*CHALLENGE*: Lay out as a numbered list the lines from the one containing "Viewport: 600px width, 600px" through the one containing "Click the Home", inclusive, leaving out any blank lines.

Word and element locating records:
━━━━━━

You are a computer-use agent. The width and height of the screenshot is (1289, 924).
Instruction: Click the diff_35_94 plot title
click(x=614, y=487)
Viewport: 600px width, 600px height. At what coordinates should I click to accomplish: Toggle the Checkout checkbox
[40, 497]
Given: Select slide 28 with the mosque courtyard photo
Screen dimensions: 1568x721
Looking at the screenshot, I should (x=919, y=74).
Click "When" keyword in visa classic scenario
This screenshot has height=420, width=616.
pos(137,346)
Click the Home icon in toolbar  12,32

━━━━━━

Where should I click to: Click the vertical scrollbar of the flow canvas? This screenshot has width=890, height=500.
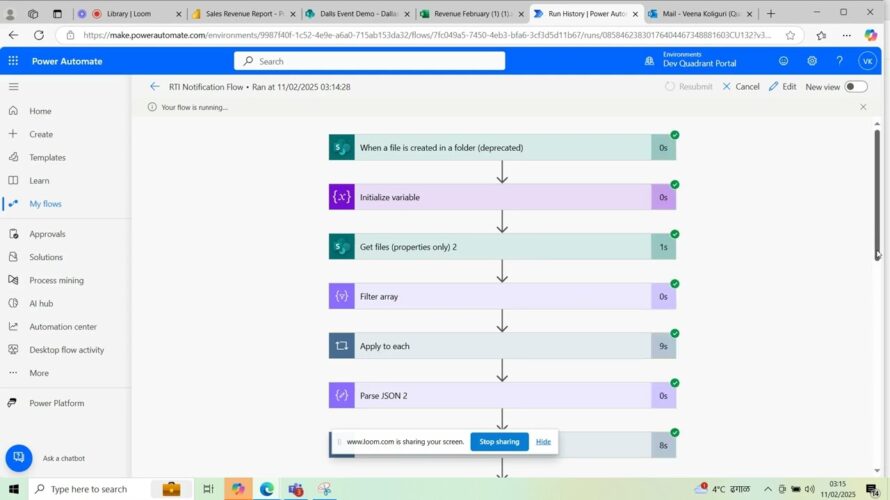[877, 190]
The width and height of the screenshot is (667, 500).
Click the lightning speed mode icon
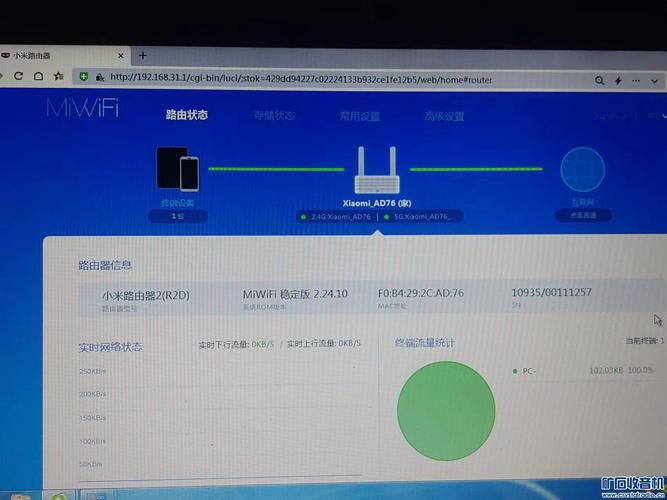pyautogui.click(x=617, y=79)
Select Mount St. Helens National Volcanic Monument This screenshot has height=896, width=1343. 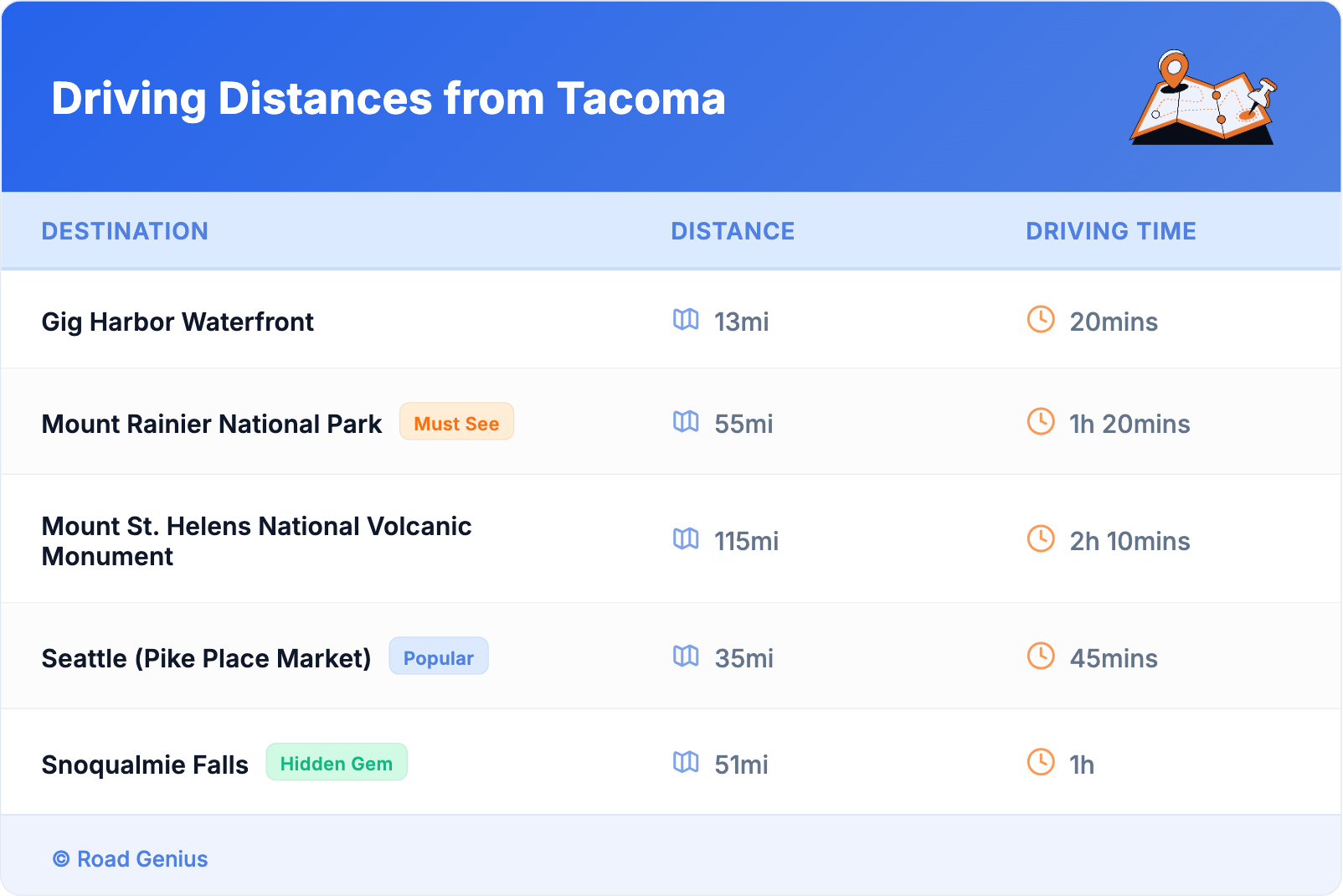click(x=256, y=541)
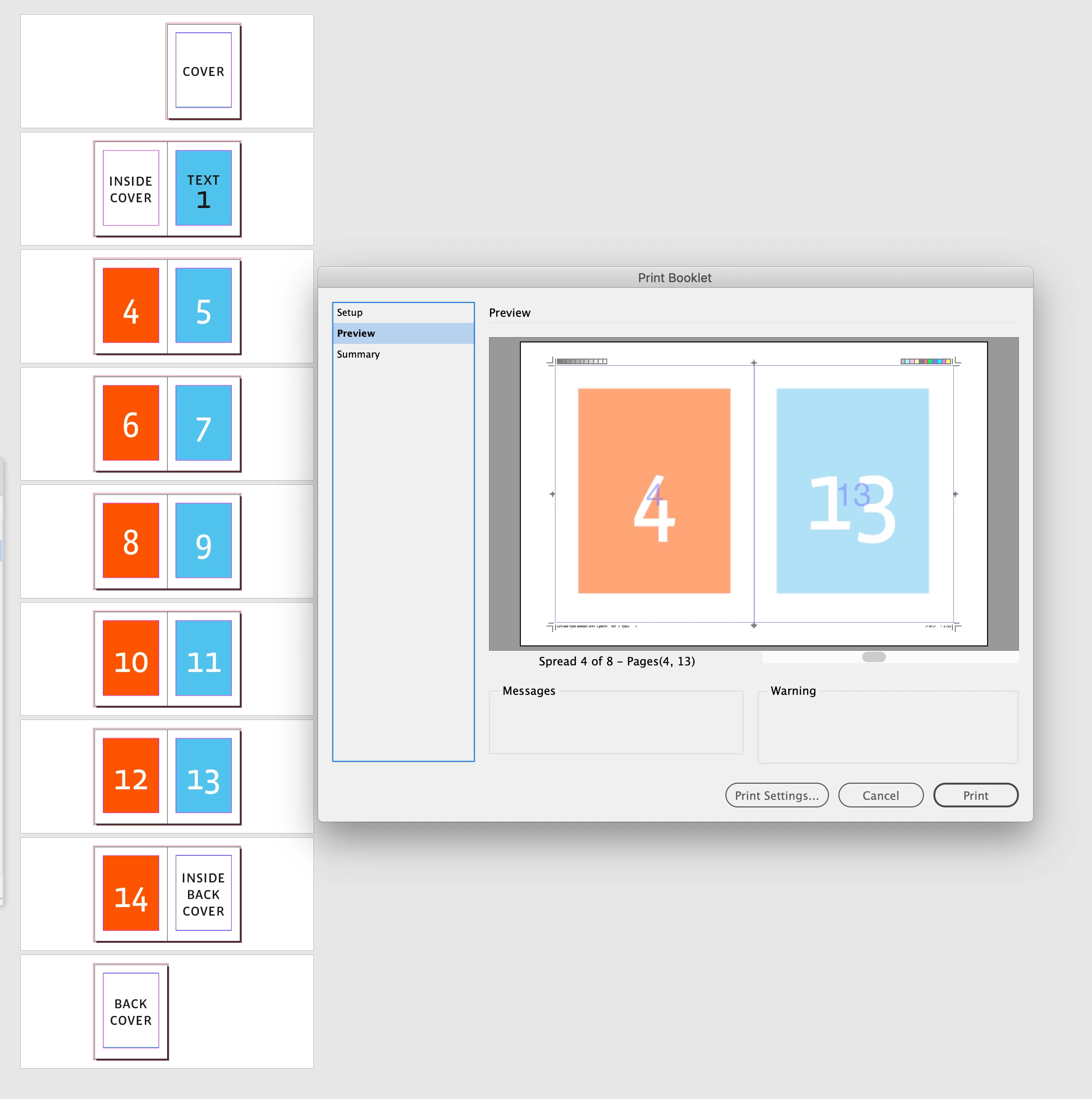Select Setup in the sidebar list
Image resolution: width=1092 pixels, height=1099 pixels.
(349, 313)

━━━━━━

*TASK ANSWER*:
1. Viewport: 600px width, 600px height. At what coordinates should I click to accomplish: Toggle the Checkout checkbox
2. [40, 497]
3. Given: Select slide 28 with the mosque courtyard photo
4. Screen dimensions: 1568x721
5. Looking at the screenshot, I should (x=919, y=74).
6. Click "When" keyword in visa classic scenario
7. This screenshot has height=420, width=616.
8. pos(137,346)
9. Click the Home icon in toolbar  12,32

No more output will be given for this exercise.